-- Reading passage --
PURPOSE AND THE TRUSTEES

 

Section 1.              MANAGEMENT OF THE TRUST.  The business and affairs of the Trust and each Series shall be managed by or under the direction of the Trustees.  The purpose of the Trust is to conduct, operate and carry on the business of a management investment company registered under the 1940 Act through one or more Series and to carry on such other business as the Trustees may from time to time determine pursuant to their authority under this Trust Instrument.  In furtherance of the foregoing, it shall be the purpose of the Trust and each Series to do everything necessary, suitable, convenient or proper for the conduct, promotion and attainment of any businesses and purposes which at any time may be incidental or may appear conducive or expedient for the accomplishment of the business of an investment company registered under the 1940 Act and which may be engaged in or carried on by a statutory trust organized under the Delaware Act, and in connection therewith the Trust shall have and may exercise all of the powers conferred by the laws of the State of Delaware upon a Delaware statutory trust.  The Trustees may execute all instruments and take all action they deem necessary, proper or desirable to promote the interests of the Trust and the Series.  Any determination made by the Trustees in good faith as to what is in the interests of the Trust and the Series shall be conclusive.

 

Section 2.              INITIAL TRUSTEES; ELECTION AND NUMBER OF TRUSTEES.  The initial Trustee shall be the person signing this document.  The number of Trustees (other than any initial Trustee(s)) shall be fixed from time to time by a majority of the Trustees; provided, however, that there shall be at least one (1) Trustee.  Shareholders shall not be entitled to elect Trustees except as required by the 1940 Act or under this Trust Instrument.

-- Required task --
Write the next part of the trust instrument excerpt on the Trust and its Trustees, starting after its last sentence. The rows after this point are separate material and have nothing to do with the trust instrument excerpt.

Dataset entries
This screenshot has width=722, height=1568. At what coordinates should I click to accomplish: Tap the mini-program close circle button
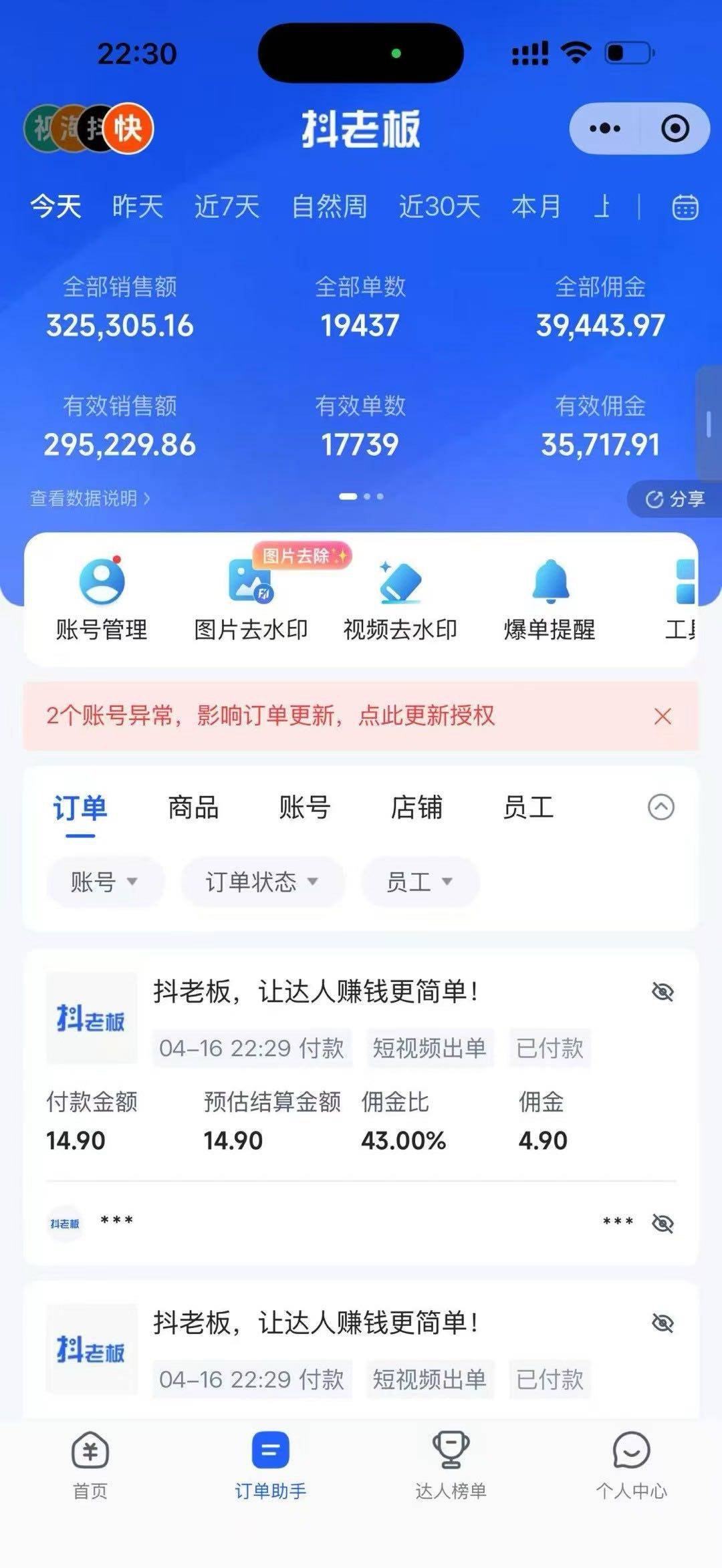pos(675,128)
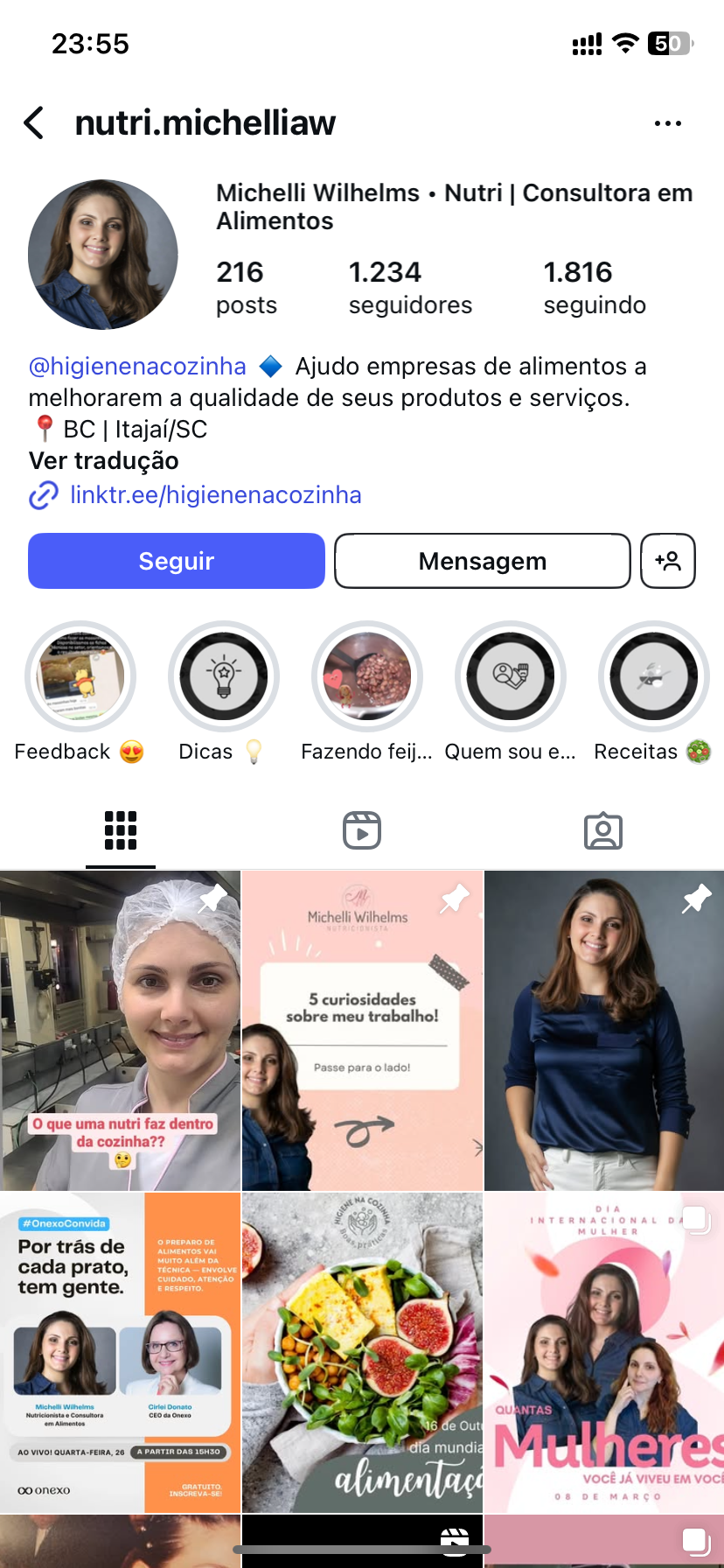View the Feedback story highlight
Screen dimensions: 724x1568
point(80,676)
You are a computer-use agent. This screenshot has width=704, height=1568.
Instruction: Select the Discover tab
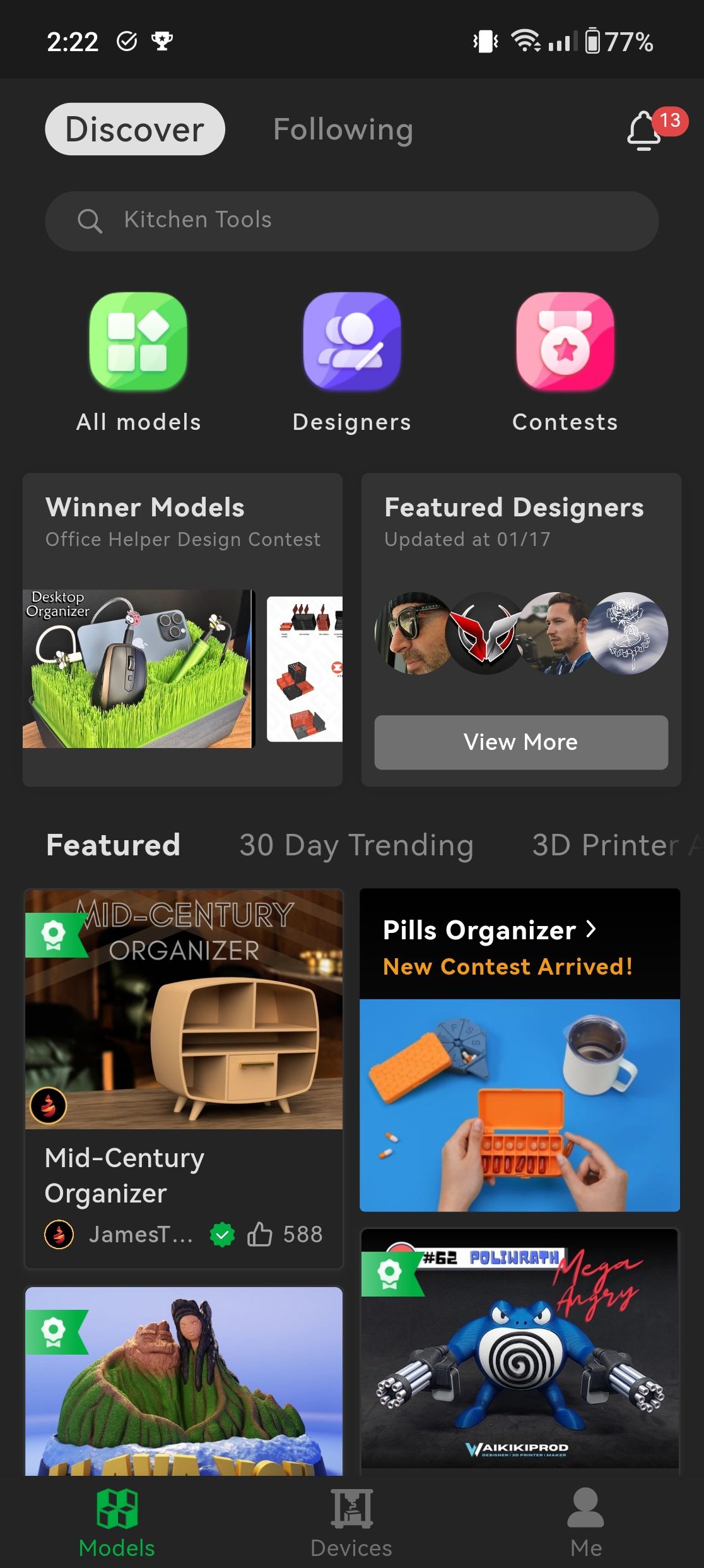(135, 129)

-- Answer to the task --
Section 3.              TERM OF OFFICE OF TRUSTEES.  Subject to any limitations on the term of service imposed by the By-laws and any retirement policy adopted by the Trustees, each Trustee shall hold office until his or her successor is elected, his or her death, or the Trust terminates, whichever is sooner; except that (a) any Trustee may resign by delivering to the other Trustees or to any Trust officer a written resignation effective upon such delivery or a later date specified therein, (b) any Trustee may be removed with or without cause at any time by a written instrument signed by at least two-thirds of the other Trustees, specifying the effective date of removal, (c) any Trustee who requests retirement, or who has become physically or mentally incapacitated or is otherwise unable to serve, may be retired by a written instrument signed by a majority of the other Trustees, specifying the effective date of retirement, and (d) any Trustee may be removed at any meeting of the Shareholders by a vote of at least two-thirds of the Outstanding Shares of the Trust.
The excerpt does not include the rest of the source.